**What you are asked to do:** Update the records from the line with "This screenshot has height=423, width=742." through the end of the records by putting "blue" in place of "green" and leaving everything else unchanged. Leave the pictures out of your answer.

**Stored items from a collection:**
===============

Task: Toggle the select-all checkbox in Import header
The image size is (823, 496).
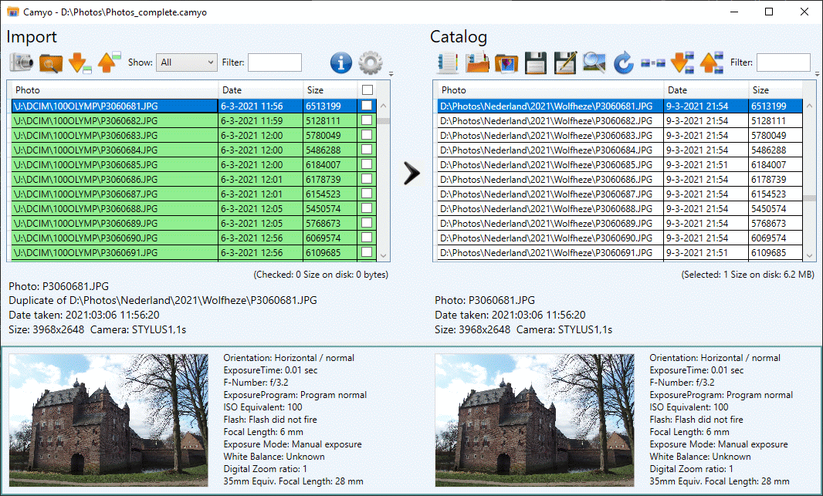Action: (x=367, y=89)
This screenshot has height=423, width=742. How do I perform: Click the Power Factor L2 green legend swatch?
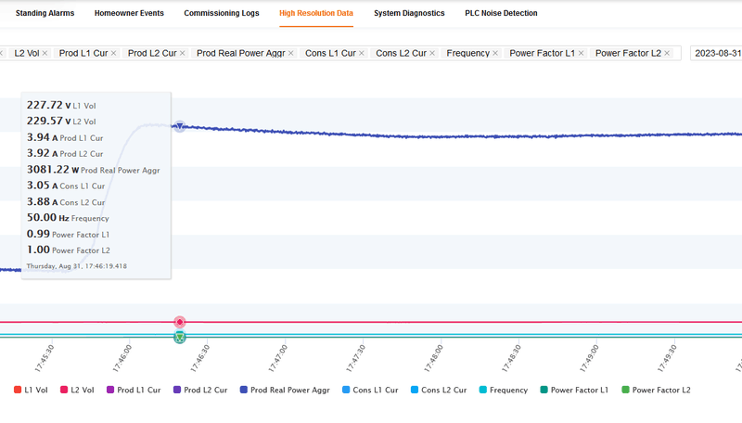pyautogui.click(x=625, y=390)
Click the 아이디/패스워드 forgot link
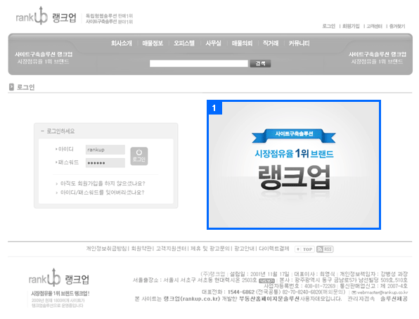This screenshot has height=319, width=419. 103,193

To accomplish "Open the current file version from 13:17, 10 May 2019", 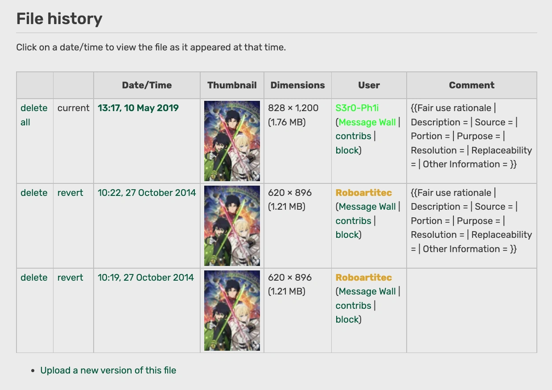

===============

**Task output:**
This screenshot has height=423, width=742. How do I perform: Click the Power Factor L2 blue legend swatch?
pyautogui.click(x=625, y=390)
Click the 아이디/패스워드 forgot link
This screenshot has height=319, width=419. 103,193

To accomplish "Open the current file version from 13:17, 10 May 2019", 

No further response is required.